* TASK DETAILS
Copy the entries from the line containing "Identify the location of state-initial-title: Initial." through the last entry, both included, with each coordinate in the answers scaled to 0.25 of its value and rounded to a whole number, halves up. Leave the numbers in the requests unchanged, and omit the pictures.

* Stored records
"""

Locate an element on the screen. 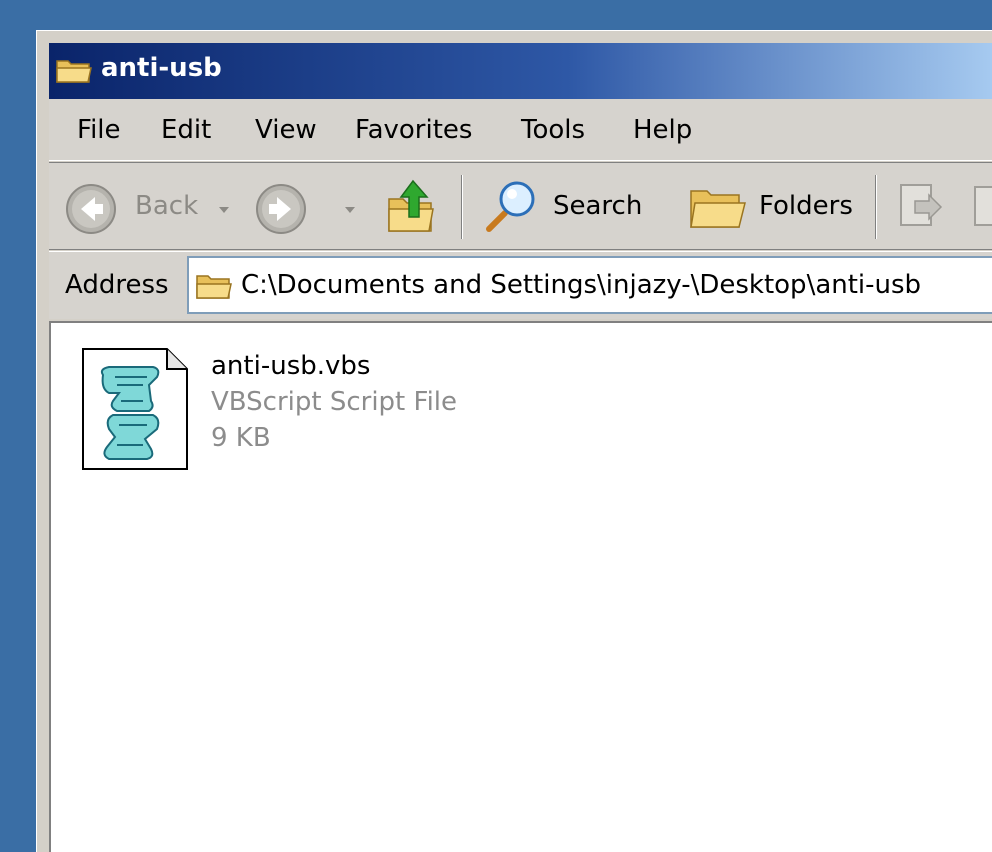  copy-to-icon is located at coordinates (983, 206).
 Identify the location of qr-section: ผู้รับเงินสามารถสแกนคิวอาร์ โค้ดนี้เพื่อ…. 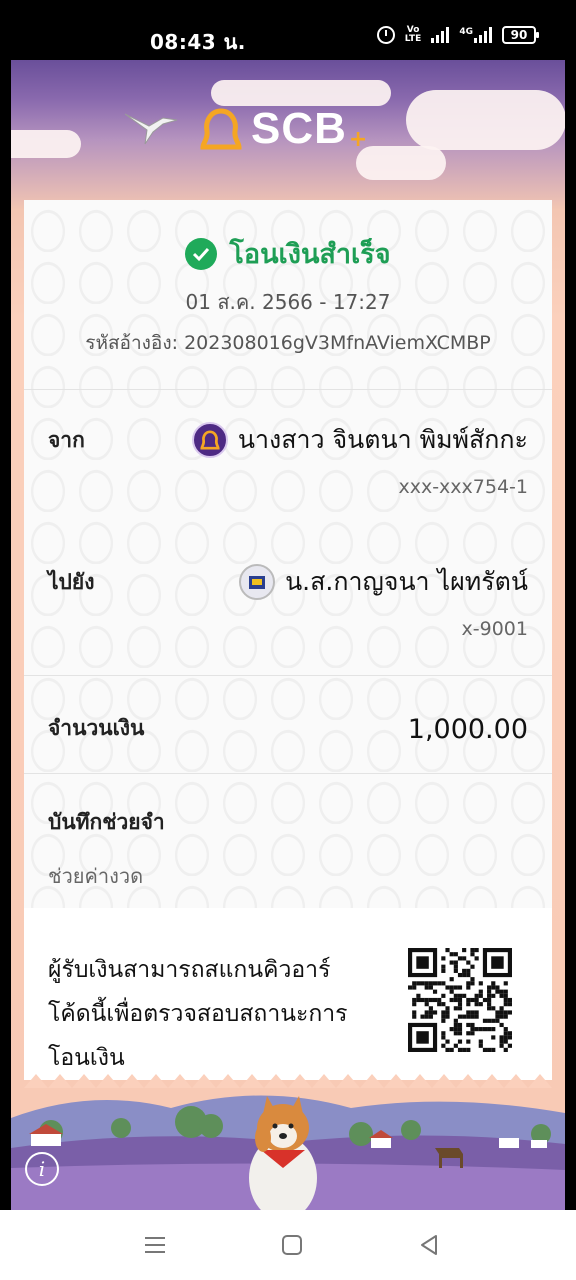
(288, 994).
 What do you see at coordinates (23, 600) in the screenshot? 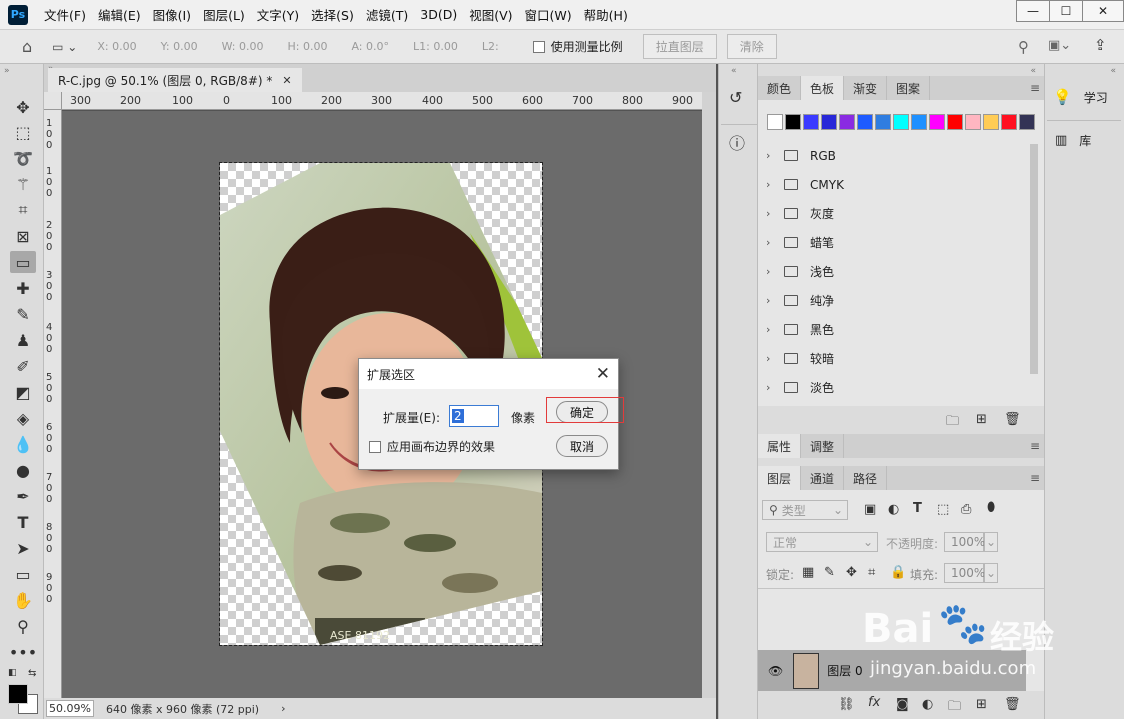
I see `hand-tool-icon: ✋` at bounding box center [23, 600].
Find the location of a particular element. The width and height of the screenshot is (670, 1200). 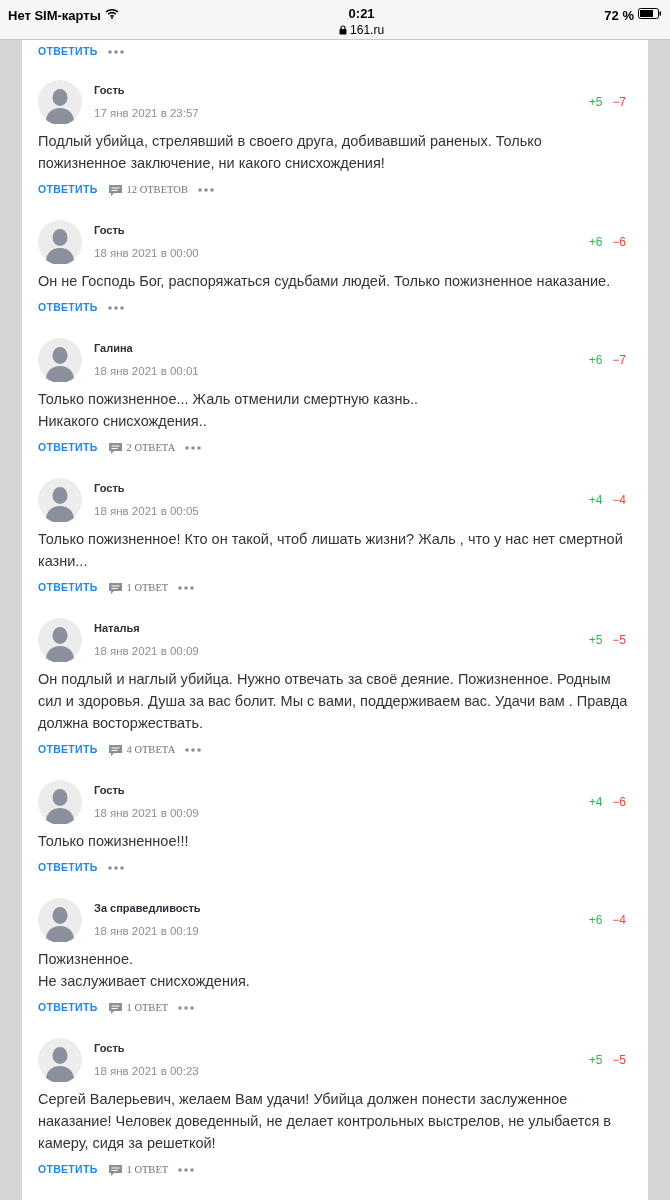

clock: 0:21 is located at coordinates (362, 14).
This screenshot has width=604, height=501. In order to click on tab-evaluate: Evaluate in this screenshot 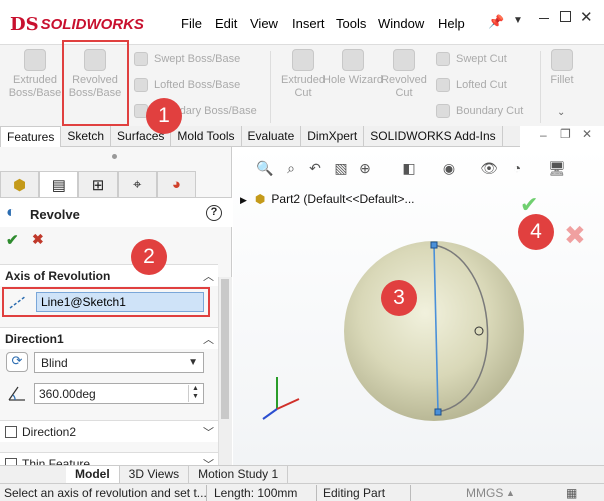, I will do `click(272, 136)`.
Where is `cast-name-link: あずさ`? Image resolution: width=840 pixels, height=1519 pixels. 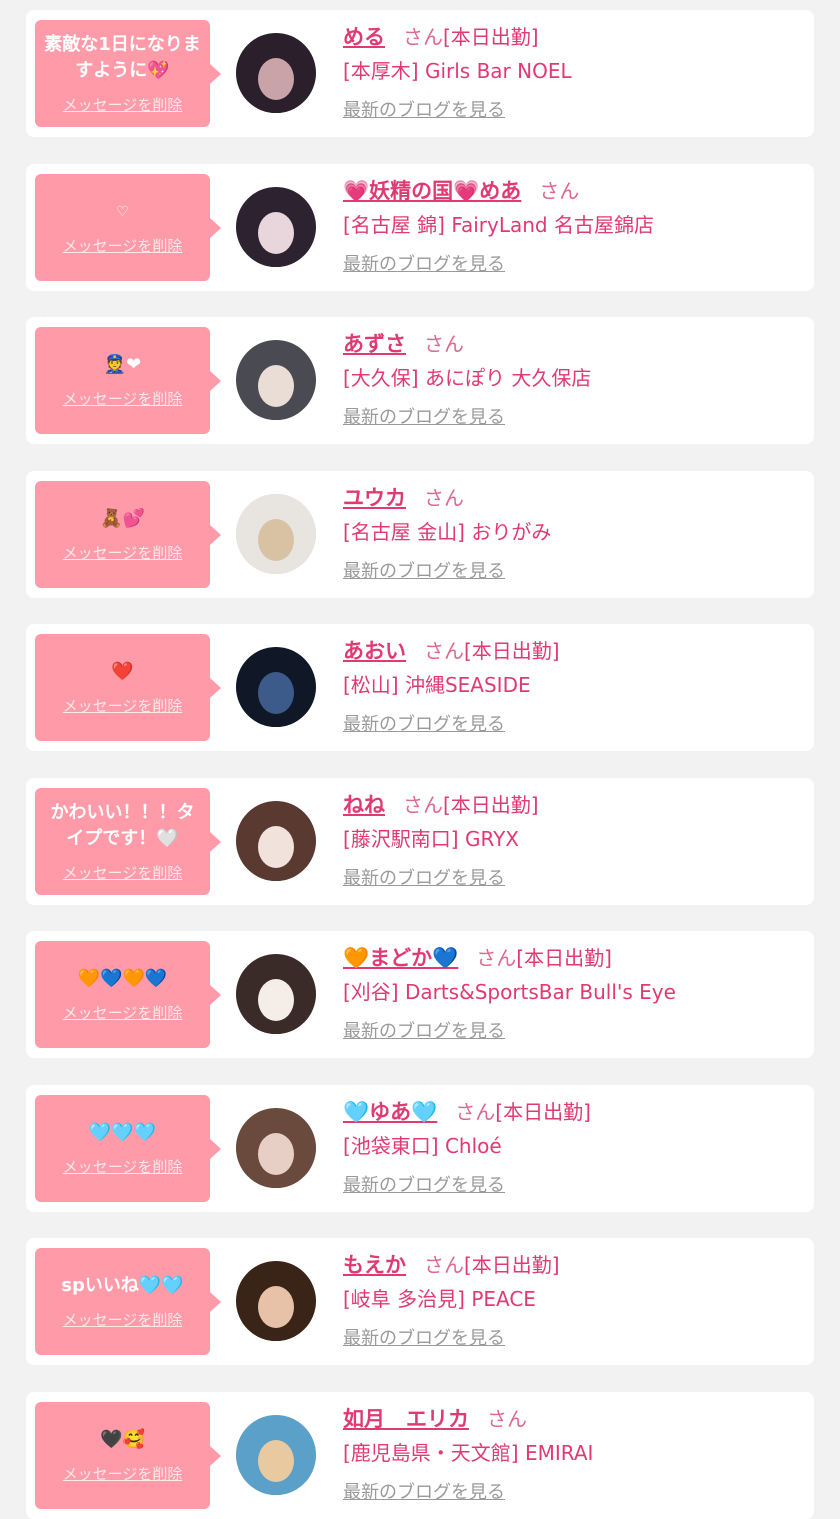
cast-name-link: あずさ is located at coordinates (374, 344).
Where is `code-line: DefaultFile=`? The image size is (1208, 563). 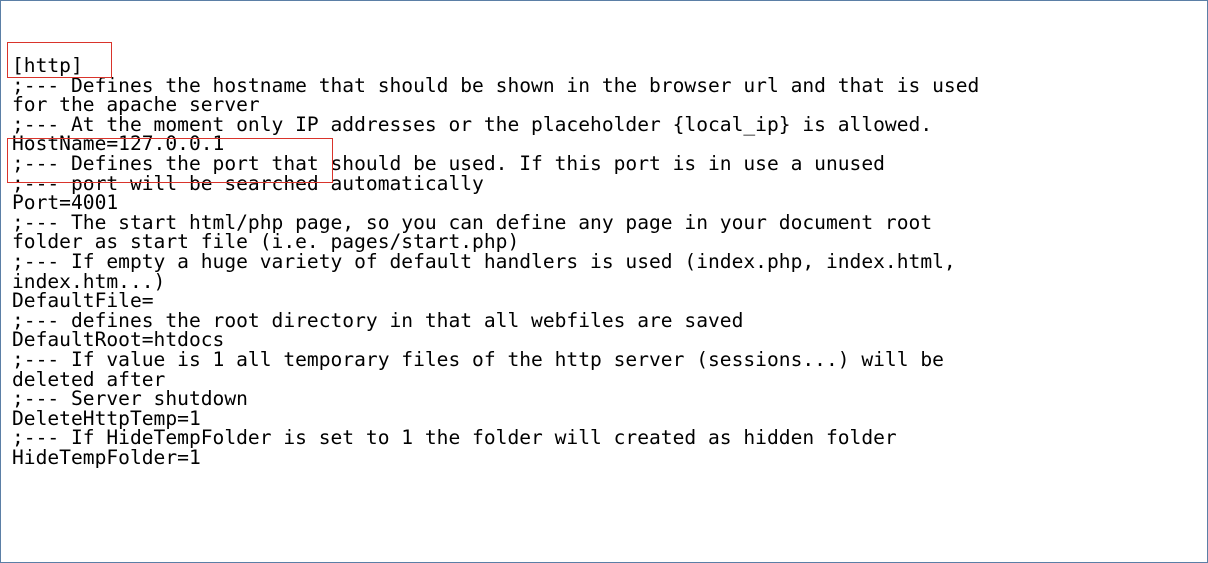 code-line: DefaultFile= is located at coordinates (83, 301).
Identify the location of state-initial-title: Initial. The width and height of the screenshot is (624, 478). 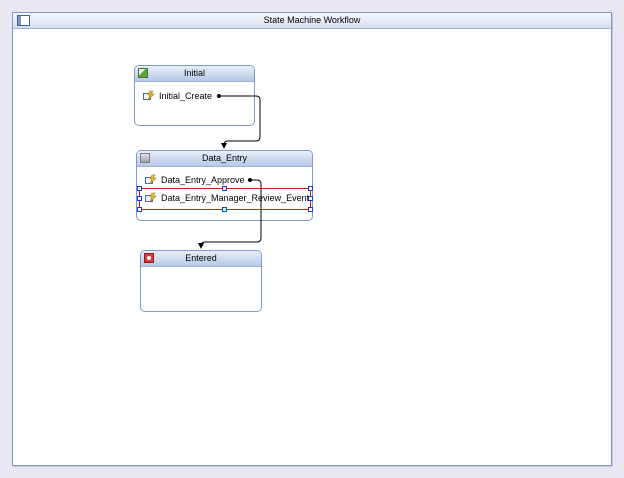
(194, 73).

"""

* EXERCISE RESULT
Identify the location of state-initial-title: Initial. The width and height of the screenshot is (624, 478). 
(49, 18).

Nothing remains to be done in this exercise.